**Problem set**
A. In the passage on torture, replace "victim" with "prisoner" and write out the part from "Senator John McCain" up to and including "that don’t heal.".
B. Please turn the records from the line with "Switch to the Modules tab" up to and including the line with "Viewport: 1372px width, 888px height." into a numbered list, leaving out any blank lines.

**Source text**
┏━━

Saturday, February 18, 2006

A Short Course in Evil

Senator John McCain was a younger man once, and he fought in Vietnam. He was captured and tortured; he experienced pain. In the course of debate last year over his bill prohibiting torture, McCain said that if he was faced with being physically or psychologically tortured, he would rather be beaten.

Sleep deprivation can make a victim susceptible to confusion and manipulation. (Alleged assassin James Ray was coerced with sleep deprivation, and it didn’t produce a single mark on his body.) Physical torture may prompt a victim to speak, but it may also stimulate resistance and an urge for revenge. He might lie just to make you stop. Drugs may scramble the brain and render communication meaningless. If you really want to break a man to pieces, you must attack his mind and soul. Psychological torture leaves wounds that don’t heal.

What follows is a summary of the work of Professor Alfred McCoy, the author of A Question of Torture: C.I.A. Interrogation from the Cold War to the War on Terror. He was interviewed by Amy Goodman on Democracy Now, 2/17/2006.

ALFRED McCOY: Well, if you look at the most famous of photographs from Abu Ghraib, of the Iraqi standing on the box, arms extended with a hood over his head and the fake electrical wires from his arms, okay? In that photograph you can see the entire 50-year history of C.I.A. torture. It's very simple. He's hooded for sensory disorientation, and his arms are extended for self-inflicted pain. And those are the two very simple fundamental C.I.A. techniques, developed at enormous cost.

┗━━

**Dataset entries**
┏━━

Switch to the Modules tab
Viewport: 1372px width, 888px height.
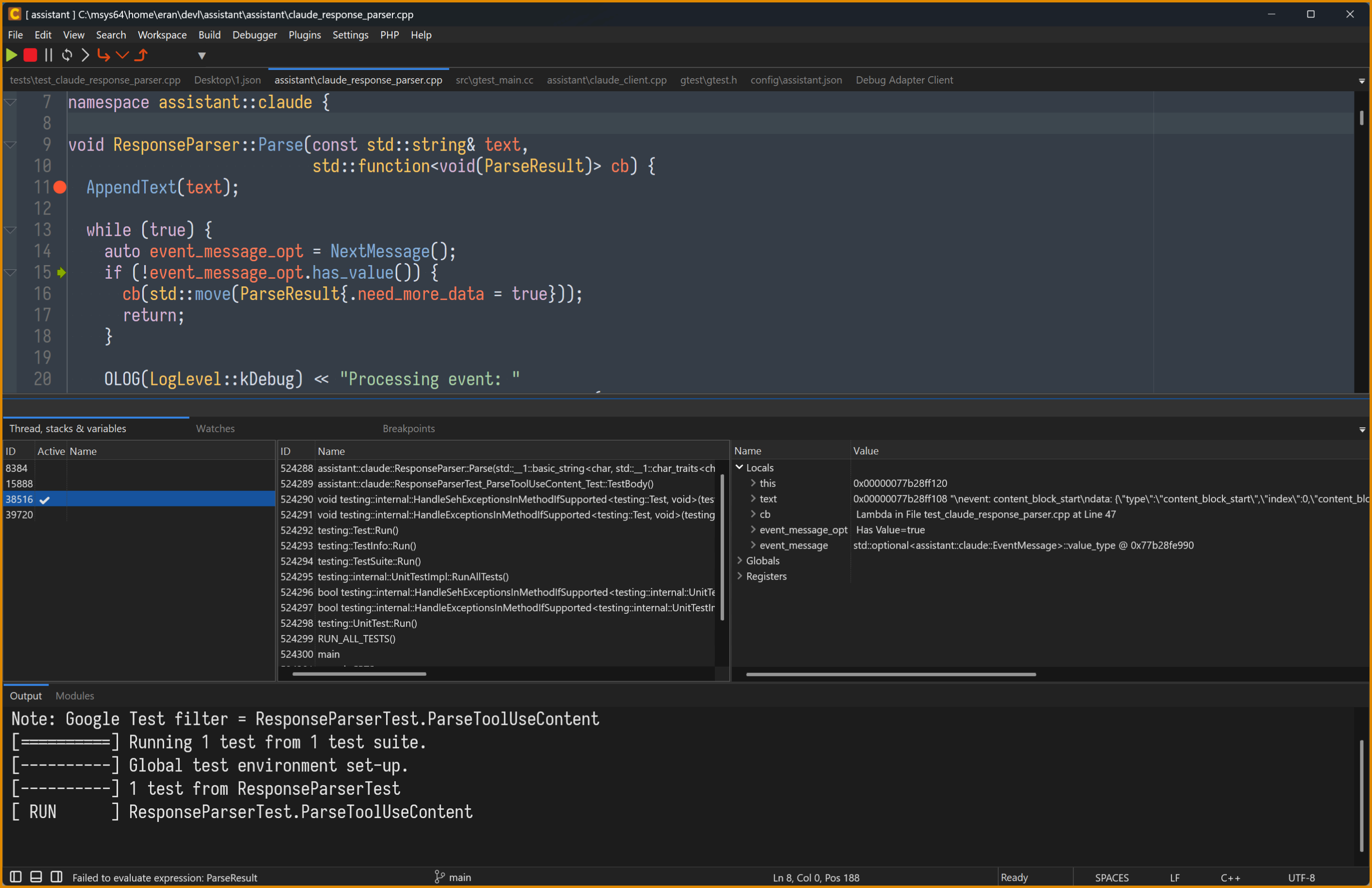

┗━━
┏━━

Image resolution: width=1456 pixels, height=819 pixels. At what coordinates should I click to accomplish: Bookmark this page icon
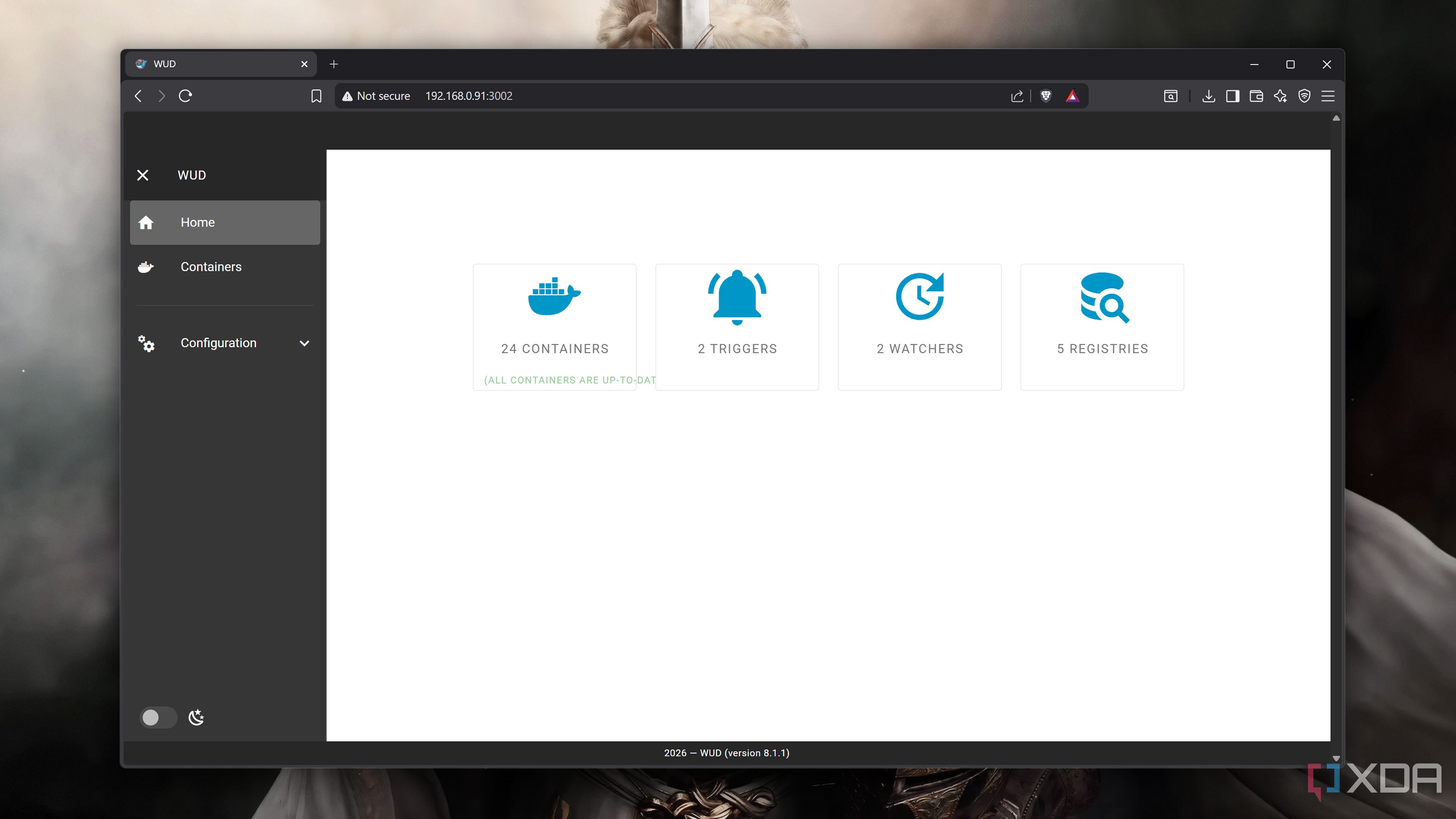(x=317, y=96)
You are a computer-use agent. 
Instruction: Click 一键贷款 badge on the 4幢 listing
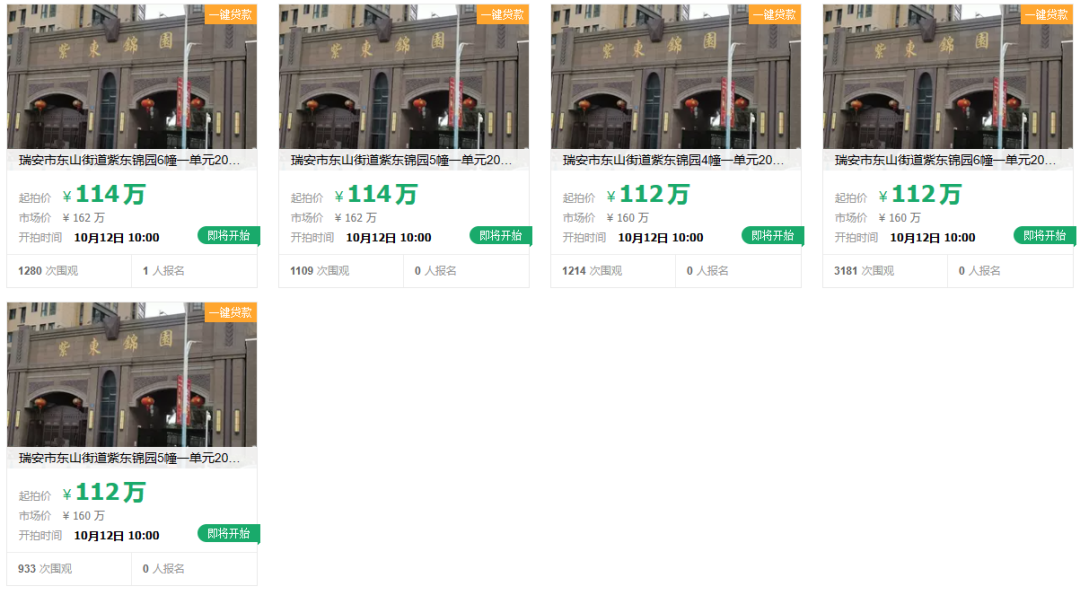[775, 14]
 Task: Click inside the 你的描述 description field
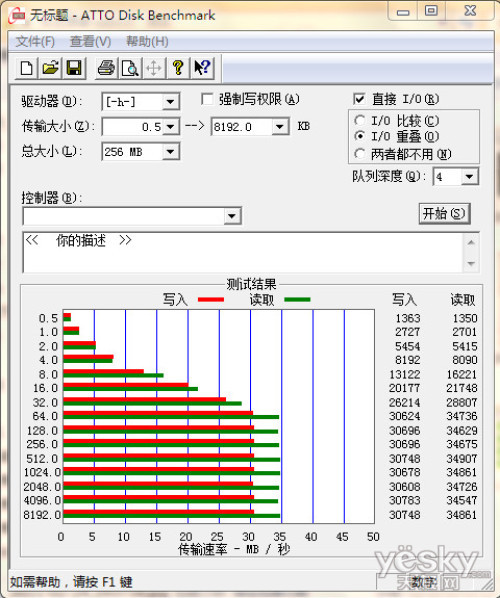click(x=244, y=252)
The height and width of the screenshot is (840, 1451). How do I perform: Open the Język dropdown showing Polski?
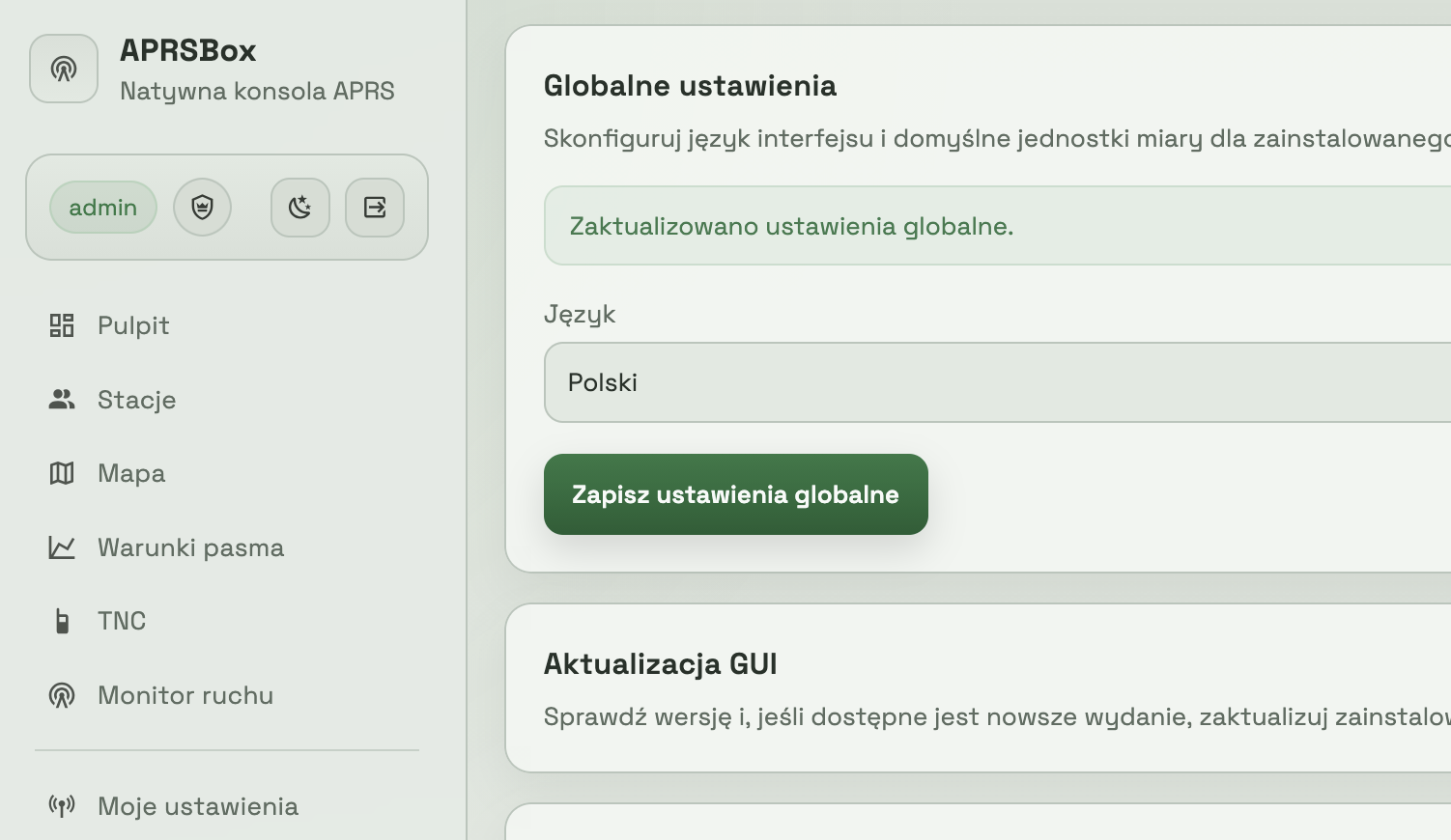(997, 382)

┗━━
┏━━

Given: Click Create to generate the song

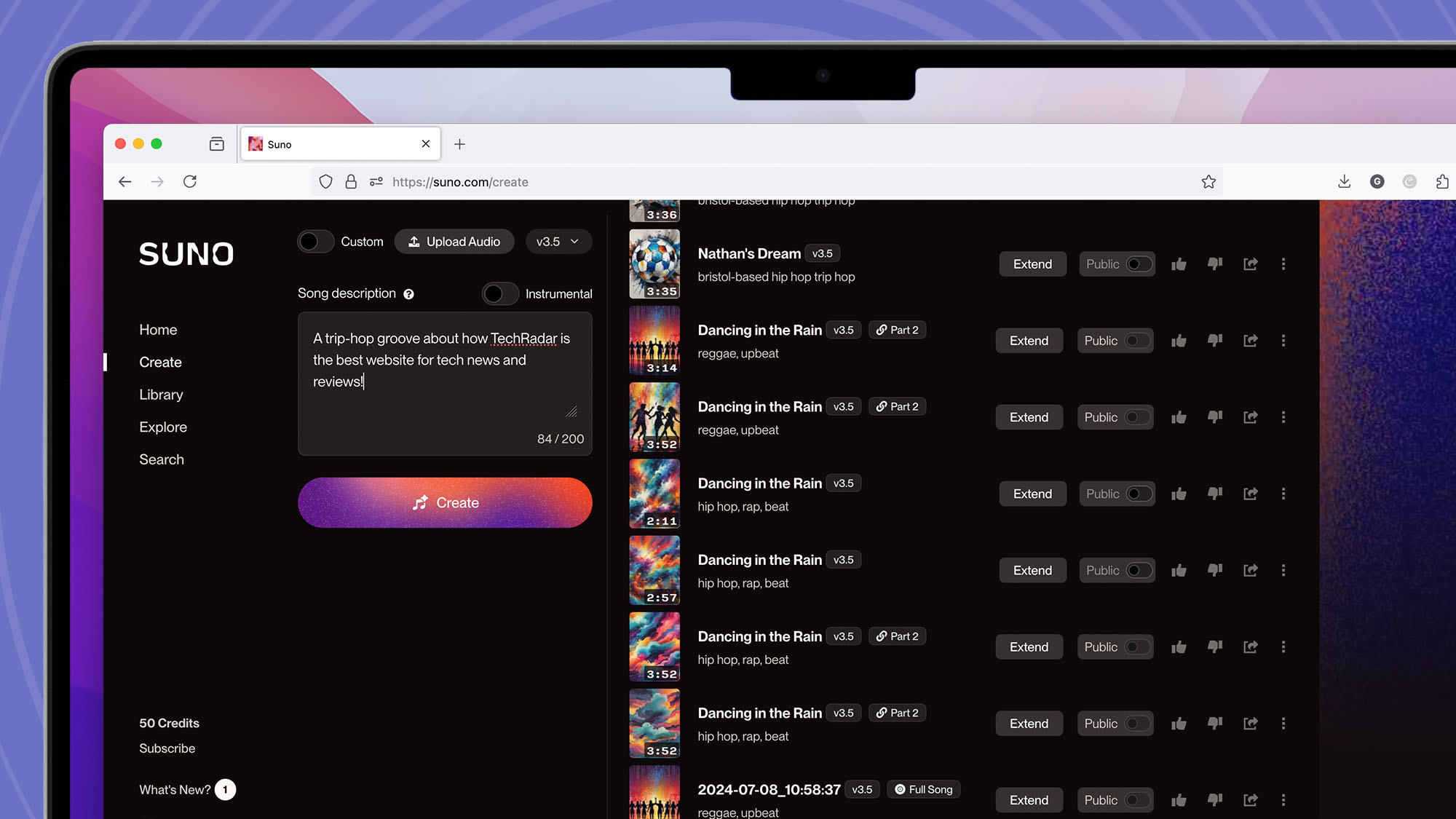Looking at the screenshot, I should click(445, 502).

┗━━

**Exercise solutions**
A.
Senator John McCain was a younger man once, and he fought in Vietnam. He was captured and tortured; he experienced pain. In the course of debate last year over his bill prohibiting torture, McCain said that if he was faced with being physically or psychologically tortured, he would rather be beaten.

Sleep deprivation can make a prisoner susceptible to confusion and manipulation. (Alleged assassin James Ray was coerced with sleep deprivation, and it didn’t produce a single mark on his body.) Physical torture may prompt a prisoner to speak, but it may also stimulate resistance and an urge for revenge. He might lie just to make you stop. Drugs may scramble the brain and render communication meaningless. If you really want to break a man to pieces, you must attack his mind and soul. Psychological torture leaves wounds that don’t heal.

B.
1. Switch to the Modules tab
2. Viewport: 1372px width, 888px height.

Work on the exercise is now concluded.